~SUR~²⁰¹⁴

232 17 44
                                    

Aslında yazayım dedim ama sonra canım yazmak istememişti. E baktım üç okuyucumun ikisi istiyor. Dedim Ceren ne duruyorsun???? Durma dedim ve yazmaya başladım. Nereden gireceğim hakkında pek bir fikrim yok ama hadi hayırlısı...
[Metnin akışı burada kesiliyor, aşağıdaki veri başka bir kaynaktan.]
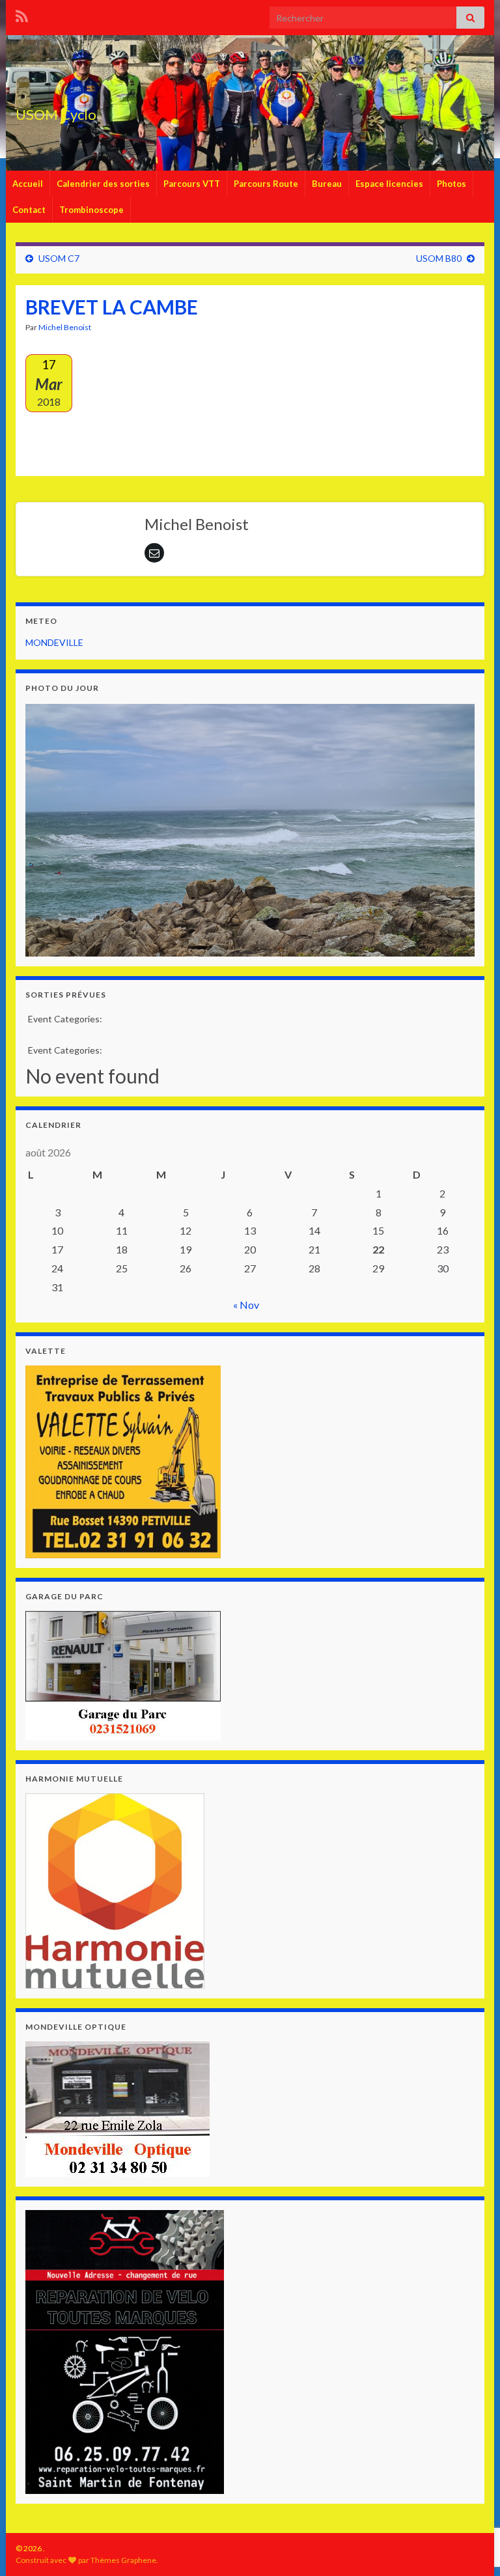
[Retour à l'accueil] (250, 103)
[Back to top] (470, 2498)
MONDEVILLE (54, 642)
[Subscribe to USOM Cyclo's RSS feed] (22, 14)
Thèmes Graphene (123, 2560)
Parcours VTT (191, 183)
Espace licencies (389, 183)
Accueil (27, 183)
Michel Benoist (64, 327)
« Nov (246, 1304)
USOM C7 (58, 258)
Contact (29, 209)
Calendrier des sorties (103, 183)
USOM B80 (439, 258)
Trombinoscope (91, 209)
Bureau (327, 183)
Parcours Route (266, 183)
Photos (451, 183)
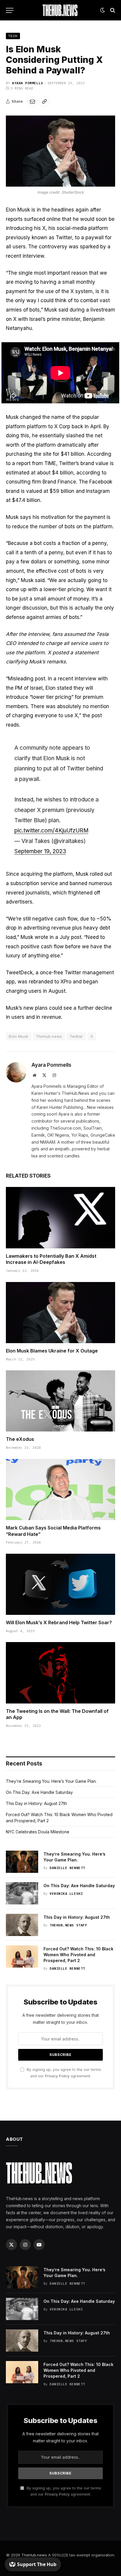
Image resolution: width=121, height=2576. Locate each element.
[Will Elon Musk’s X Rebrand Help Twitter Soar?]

Bakın bol bol yorum istiyorum arkidişker!!

•••

Helikopterden inip araziye dağılmadan ilerlemeye başladı Börü. Yine yeni bir gün , yine yeni bir görevdi. Bu günlerde çok göreve çıkıyorlardı. Neredeyse uyumaya vakitleri bile yoktu ki Azer göreve çıkmadan sadece iki saat önce uyumamak için aldığı kahveyle beraber masada uyuyakalmıştı. Onu görev için uyandırmakta odaya giren Karaca'ya düşmüştü. Farkındaydı , en az kendisi kadar bitap durumdaydı Azer. Ama görev görevdi. Reddedilmezdi. Öyle bir seçenek , reddetmek sözcüğü lügatlarında yoktu.

Görev ise patlayıcı dolu kamyonun şehir merkezine girmesini engellemekti. Arazide sessiz sessiz ilerlerlerken Asena , silahının ucuyla Karaca'yı arkadan dürttü. Karaca olduğu yerde sıçrarken hızlıca arkasını döndü.

"Napıyorsun be? Sapık."

Asena kendi kendine güldü ve konuştu.

"Dudaklarına dolgu mu yaptırdın kız sen?"
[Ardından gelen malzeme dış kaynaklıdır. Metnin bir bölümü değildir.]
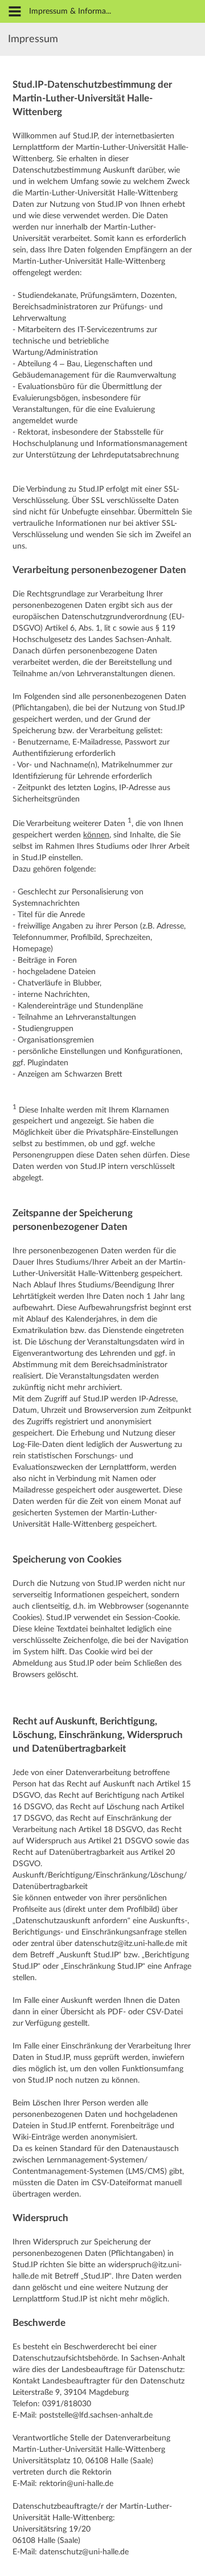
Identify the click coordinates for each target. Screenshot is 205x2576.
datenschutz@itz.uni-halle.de (124, 1944)
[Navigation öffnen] (15, 12)
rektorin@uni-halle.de (76, 2484)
Karaca kaşlarını çattı. Ne âlâkaydı şimdi? Ayrıca dudaklarını sormak için neden götünden silahla dürtülüyordu.

"Bunu sormak için neden götümü dürtüyorsun Asena? Ayrıca tabii ki de hayır. Kazandığım parayı ona mı veririm ben? Hem nereden çıktı bu?"

Asena omuzlarını silkti.

"Bana bir dolgun gibi gözüktüler."

Karaca dudaklarını büzüp 'bilmiyorum' işareti yaptı ve önüne döndü. Dönerken de konuştu.

"Bir daha götümü dürtme."

Asena bu sefer sesli gülünce öndeki Azer , Kemal ve Murat onlara dönmüştü.

"Noluyor hanımlar? Görev aşkıyla yanıp tutuştuğunuzu bilseydim erkenden çıkarırdım sizi göreve." Behçet Şef'in keyifli sesini duyan Karaca Asena ve onun silahının namlusundan uzaklaşmak için öne hızlı üç adım attı.

"Sorma şef. Ben görev aşkıyla , Asena başka bir şeyin aşkıyla yanıp tutuşuyormuş da haberimiz yokmuş."

Asena hâlâ kendi kendine gülüyordu. Şu sıralar çok keyifliydi. Sevdiği adamla birlikteydi ve dün hiç unutamayacağı vakitler geçirmişti Kemal'le. Bunun üstüne göreve çıkmak sıkıcı bir işti ama yapacak bir şey yoktu.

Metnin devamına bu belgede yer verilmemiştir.